What is asked =
Update the items from the one containing "Given: Enable the Preserve log checkbox" down to the one containing "Action: (x=459, y=94)", replacing "Viewport" with "Screen size" and leaving everything else unchanged. Give only those lines.
----
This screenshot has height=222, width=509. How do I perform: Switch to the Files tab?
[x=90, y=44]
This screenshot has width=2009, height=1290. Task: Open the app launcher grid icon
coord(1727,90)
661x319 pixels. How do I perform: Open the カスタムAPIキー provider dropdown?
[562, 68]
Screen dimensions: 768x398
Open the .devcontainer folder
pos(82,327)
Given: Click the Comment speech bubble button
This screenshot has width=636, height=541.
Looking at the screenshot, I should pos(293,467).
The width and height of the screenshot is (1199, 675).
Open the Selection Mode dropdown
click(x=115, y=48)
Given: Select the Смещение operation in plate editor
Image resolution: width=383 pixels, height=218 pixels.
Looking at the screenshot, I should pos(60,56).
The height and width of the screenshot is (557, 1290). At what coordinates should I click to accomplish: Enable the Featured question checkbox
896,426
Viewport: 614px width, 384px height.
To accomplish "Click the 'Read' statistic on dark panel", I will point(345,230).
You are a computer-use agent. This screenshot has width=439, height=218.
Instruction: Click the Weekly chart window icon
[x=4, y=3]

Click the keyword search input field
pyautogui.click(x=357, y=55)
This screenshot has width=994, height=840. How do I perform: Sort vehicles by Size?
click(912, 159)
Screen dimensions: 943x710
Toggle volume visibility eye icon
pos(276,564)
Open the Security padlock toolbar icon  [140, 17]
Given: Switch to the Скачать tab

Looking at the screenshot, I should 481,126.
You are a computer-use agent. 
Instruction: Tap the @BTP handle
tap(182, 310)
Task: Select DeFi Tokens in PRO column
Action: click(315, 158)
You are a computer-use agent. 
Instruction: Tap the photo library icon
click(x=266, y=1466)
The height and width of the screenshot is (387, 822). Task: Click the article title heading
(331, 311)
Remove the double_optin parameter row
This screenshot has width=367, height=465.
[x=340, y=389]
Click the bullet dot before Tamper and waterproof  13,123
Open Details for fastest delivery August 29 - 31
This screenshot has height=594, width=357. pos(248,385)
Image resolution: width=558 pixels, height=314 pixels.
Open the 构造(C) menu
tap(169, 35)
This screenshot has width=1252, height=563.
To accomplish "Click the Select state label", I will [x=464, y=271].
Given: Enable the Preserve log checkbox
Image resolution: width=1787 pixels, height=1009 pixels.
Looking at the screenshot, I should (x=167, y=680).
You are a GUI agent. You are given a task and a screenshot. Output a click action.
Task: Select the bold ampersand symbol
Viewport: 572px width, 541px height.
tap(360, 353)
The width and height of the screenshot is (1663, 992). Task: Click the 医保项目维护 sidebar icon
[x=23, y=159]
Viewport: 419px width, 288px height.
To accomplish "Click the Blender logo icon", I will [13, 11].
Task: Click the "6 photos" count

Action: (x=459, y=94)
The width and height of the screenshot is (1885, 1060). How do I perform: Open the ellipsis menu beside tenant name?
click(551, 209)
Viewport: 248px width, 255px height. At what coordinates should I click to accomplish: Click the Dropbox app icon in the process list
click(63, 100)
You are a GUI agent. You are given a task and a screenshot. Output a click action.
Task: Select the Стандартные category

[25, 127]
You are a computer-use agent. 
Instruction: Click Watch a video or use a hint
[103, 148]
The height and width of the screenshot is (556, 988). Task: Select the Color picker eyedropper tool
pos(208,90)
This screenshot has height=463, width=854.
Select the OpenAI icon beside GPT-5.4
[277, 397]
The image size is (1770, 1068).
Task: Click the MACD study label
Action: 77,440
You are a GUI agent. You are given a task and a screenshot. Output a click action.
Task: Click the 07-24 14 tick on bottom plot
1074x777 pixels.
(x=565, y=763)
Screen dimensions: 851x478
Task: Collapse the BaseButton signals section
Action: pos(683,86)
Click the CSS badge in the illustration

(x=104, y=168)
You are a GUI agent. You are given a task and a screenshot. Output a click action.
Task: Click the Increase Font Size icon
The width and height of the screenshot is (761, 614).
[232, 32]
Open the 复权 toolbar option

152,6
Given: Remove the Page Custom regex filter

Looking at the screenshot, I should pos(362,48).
----
Task response =
Given: Enable the Preserve log checkbox
Image resolution: width=1787 pixels, height=1009 pixels.
Looking at the screenshot, I should (x=167, y=680).
You are a GUI agent. You are given a task and a screenshot. Output a click action.
Task: Select the bold ampersand symbol
Screen size: 572px width, 541px height.
tap(360, 353)
The width and height of the screenshot is (1663, 992). Task: Click the 医保项目维护 sidebar icon
[x=23, y=159]
Screen size: 419px width, 288px height.
To accomplish "Click the Blender logo icon", I will [13, 11].
Task: Click the "6 photos" count

Action: (x=459, y=94)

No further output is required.